■ **Polecenie**:
Przedstaw w postaci dwukolumnowego pliku CSV z kolumnami „polecenie” i „odpowiedź” wszystkie rekordy od wiersza zawierającego „Given: Click the Save View As button” w dół aż do wiersza zawierającego „[x=182, y=200]”, włącznie z oboma końcowymi wierszami. Każdy rekord zajmuje jeden wiersz, każde pole ujmij w cudzysłów, a podziały wierszy zamień na spacje.

■ **Pokazane rekordy**:
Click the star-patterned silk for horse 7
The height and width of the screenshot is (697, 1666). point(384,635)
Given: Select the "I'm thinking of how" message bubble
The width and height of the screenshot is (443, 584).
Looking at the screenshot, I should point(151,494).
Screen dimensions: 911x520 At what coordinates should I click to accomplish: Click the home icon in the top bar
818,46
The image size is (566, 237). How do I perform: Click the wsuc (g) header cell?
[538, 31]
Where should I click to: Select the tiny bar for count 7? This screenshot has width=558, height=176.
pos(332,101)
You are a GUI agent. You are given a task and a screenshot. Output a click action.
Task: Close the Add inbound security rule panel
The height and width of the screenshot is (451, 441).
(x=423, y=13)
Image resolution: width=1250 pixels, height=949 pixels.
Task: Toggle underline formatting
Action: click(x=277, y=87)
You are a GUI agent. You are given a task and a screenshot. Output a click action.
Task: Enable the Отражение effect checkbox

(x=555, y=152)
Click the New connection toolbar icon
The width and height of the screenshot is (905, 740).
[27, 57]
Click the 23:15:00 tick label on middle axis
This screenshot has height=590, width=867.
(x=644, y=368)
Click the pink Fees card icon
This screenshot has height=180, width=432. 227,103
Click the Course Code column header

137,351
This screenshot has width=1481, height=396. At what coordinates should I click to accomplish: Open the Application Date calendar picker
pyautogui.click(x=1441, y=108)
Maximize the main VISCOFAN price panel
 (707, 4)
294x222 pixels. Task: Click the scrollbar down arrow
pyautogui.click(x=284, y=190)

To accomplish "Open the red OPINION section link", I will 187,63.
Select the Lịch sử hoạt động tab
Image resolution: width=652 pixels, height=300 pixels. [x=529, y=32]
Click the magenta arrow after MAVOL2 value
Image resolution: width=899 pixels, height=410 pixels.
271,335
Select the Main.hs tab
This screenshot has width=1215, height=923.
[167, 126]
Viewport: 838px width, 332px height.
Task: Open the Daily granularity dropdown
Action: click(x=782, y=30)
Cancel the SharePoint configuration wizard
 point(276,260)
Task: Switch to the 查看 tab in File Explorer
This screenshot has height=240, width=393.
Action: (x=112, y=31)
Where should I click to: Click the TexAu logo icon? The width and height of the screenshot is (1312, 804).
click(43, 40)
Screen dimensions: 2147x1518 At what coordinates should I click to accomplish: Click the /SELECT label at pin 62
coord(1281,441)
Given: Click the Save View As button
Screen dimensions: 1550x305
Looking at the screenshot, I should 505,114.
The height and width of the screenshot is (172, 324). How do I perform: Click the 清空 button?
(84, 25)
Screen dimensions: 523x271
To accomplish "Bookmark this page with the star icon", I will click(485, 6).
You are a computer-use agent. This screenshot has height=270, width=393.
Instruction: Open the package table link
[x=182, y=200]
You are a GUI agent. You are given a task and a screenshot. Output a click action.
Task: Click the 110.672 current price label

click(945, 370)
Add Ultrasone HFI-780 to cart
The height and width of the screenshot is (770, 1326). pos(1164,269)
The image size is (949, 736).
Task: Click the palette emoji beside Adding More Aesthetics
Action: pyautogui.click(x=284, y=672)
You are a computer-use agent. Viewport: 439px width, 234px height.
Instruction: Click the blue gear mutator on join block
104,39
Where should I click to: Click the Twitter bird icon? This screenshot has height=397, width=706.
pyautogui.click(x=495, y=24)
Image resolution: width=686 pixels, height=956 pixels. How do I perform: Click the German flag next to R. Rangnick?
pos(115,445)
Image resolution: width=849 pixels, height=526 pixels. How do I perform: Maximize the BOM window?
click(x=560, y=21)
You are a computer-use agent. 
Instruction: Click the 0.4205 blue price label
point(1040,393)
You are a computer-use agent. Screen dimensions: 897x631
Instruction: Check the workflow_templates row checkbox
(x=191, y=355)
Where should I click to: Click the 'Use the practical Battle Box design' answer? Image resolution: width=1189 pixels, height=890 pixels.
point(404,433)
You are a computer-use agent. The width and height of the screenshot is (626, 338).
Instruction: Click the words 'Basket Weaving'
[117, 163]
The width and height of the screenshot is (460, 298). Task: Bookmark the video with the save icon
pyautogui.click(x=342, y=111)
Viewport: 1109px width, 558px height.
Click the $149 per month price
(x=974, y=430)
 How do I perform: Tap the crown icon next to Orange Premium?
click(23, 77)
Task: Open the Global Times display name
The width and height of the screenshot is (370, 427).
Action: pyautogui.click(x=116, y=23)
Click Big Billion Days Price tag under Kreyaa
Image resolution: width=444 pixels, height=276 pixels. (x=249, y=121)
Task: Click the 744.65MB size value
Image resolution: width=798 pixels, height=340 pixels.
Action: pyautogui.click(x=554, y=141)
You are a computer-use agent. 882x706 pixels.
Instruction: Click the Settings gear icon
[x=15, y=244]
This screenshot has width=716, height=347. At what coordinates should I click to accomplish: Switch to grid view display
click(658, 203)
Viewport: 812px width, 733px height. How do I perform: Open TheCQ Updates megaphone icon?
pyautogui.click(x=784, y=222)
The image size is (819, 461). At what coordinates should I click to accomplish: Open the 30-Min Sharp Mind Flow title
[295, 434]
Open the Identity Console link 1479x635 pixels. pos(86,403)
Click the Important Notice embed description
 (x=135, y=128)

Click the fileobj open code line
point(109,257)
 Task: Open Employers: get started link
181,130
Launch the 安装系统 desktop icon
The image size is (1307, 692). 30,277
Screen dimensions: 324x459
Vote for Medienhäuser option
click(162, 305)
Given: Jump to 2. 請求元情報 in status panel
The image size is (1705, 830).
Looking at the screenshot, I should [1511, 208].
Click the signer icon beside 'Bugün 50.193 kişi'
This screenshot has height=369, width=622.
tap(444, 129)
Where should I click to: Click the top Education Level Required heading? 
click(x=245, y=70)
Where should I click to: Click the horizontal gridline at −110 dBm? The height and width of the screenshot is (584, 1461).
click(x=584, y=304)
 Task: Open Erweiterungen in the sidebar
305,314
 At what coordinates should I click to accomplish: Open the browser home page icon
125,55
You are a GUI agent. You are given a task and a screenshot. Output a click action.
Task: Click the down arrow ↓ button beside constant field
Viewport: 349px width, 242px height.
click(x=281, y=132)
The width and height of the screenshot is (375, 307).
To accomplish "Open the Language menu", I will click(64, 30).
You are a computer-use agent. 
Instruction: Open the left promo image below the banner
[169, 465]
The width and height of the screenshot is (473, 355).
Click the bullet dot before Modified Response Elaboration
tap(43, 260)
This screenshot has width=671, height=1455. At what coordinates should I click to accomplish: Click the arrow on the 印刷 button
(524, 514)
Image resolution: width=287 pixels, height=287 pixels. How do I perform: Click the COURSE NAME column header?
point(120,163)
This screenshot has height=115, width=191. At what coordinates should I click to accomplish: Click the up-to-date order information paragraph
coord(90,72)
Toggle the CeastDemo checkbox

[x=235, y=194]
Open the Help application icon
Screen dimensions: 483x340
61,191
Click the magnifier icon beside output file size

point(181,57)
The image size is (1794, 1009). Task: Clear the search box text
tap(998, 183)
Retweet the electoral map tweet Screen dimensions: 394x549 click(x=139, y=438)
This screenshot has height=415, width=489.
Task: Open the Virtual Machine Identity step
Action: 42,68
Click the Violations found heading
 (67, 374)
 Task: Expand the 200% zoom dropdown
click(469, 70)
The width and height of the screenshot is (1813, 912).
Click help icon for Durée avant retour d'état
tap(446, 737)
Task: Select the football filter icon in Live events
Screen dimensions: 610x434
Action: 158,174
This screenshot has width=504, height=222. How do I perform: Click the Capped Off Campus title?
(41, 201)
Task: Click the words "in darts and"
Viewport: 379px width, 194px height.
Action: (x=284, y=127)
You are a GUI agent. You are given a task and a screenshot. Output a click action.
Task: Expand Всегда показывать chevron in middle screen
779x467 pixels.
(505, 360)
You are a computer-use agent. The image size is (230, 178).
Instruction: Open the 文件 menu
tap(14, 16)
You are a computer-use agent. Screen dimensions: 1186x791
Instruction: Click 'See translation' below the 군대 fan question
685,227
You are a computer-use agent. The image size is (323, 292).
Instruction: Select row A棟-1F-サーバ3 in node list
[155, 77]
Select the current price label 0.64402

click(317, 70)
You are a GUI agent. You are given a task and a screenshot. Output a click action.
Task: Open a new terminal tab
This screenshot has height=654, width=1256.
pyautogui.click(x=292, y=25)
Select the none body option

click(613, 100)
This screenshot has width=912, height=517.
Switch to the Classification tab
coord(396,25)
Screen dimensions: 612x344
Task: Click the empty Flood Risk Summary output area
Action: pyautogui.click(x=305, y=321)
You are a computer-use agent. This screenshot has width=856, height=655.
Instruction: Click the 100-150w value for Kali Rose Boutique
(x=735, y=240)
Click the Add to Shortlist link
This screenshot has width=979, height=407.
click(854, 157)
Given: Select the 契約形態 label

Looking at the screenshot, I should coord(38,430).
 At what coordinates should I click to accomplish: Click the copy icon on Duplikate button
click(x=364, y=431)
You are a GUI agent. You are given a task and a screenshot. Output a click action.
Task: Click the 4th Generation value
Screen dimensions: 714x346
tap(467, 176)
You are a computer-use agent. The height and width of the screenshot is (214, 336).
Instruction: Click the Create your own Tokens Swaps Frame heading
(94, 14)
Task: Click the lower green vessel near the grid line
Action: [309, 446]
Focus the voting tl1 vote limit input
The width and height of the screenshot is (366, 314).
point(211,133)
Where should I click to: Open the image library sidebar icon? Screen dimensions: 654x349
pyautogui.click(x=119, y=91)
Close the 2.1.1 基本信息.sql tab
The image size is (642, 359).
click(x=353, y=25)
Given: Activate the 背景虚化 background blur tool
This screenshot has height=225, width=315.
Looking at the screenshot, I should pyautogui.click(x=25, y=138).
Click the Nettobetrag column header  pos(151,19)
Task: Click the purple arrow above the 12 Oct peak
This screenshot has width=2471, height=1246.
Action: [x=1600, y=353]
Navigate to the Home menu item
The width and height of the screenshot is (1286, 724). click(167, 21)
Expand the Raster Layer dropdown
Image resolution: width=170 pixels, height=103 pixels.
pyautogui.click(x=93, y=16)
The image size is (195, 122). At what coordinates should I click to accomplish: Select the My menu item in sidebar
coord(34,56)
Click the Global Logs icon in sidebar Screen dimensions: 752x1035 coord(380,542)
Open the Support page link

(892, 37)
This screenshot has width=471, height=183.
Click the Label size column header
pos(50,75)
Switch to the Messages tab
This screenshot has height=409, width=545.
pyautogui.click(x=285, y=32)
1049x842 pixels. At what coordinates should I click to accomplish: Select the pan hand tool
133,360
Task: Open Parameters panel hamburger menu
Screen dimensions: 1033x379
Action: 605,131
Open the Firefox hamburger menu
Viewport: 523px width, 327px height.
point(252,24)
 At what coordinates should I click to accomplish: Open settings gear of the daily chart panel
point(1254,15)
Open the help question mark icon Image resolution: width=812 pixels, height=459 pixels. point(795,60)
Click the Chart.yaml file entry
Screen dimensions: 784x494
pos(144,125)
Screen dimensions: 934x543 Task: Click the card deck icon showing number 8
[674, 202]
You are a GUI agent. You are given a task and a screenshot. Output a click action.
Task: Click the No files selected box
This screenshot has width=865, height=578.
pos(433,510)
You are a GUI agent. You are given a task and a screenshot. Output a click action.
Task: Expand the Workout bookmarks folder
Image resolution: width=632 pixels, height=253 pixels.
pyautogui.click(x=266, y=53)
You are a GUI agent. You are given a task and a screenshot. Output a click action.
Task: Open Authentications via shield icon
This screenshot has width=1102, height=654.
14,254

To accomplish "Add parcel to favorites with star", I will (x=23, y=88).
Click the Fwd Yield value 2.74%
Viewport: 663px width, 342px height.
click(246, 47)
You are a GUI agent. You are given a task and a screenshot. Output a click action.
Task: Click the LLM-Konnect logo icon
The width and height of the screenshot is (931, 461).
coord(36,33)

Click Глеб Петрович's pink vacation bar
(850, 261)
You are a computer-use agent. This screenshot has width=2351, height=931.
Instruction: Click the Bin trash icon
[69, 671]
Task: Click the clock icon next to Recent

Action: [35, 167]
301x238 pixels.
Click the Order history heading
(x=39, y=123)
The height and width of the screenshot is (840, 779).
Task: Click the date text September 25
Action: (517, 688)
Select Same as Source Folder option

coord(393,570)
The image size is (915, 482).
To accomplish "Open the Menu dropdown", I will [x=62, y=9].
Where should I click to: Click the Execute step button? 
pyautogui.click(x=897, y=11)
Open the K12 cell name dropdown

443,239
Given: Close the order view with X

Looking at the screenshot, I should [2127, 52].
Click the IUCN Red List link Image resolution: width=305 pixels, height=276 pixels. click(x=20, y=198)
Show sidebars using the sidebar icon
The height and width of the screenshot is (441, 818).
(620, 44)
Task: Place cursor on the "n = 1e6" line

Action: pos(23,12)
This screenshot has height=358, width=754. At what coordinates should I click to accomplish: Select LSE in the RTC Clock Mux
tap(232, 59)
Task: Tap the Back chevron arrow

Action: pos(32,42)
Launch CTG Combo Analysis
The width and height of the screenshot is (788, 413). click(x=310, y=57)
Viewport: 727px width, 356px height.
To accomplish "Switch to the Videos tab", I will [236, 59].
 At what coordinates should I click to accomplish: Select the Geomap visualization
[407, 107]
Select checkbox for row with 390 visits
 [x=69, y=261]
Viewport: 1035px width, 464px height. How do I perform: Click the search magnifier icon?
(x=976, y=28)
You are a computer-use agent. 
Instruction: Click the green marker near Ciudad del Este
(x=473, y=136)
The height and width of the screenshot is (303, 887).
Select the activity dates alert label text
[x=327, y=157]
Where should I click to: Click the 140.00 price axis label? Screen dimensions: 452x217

■ **Odpowiedź**:
polecenie,odpowiedź
"Given: Click the Save View As button Screen dimensions: 1550x305","Looking at the screenshot, I should 505,114."
"The height and width of the screenshot is (172, 324). How do I perform: Click the 清空 button?","(84, 25)"
"Screen dimensions: 523x271 To accomplish ""Bookmark this page with the star icon"",","I will click(485, 6)."
"You are a computer-use agent. This screenshot has height=270, width=393. Instruction: Open the package table link","[x=182, y=200]"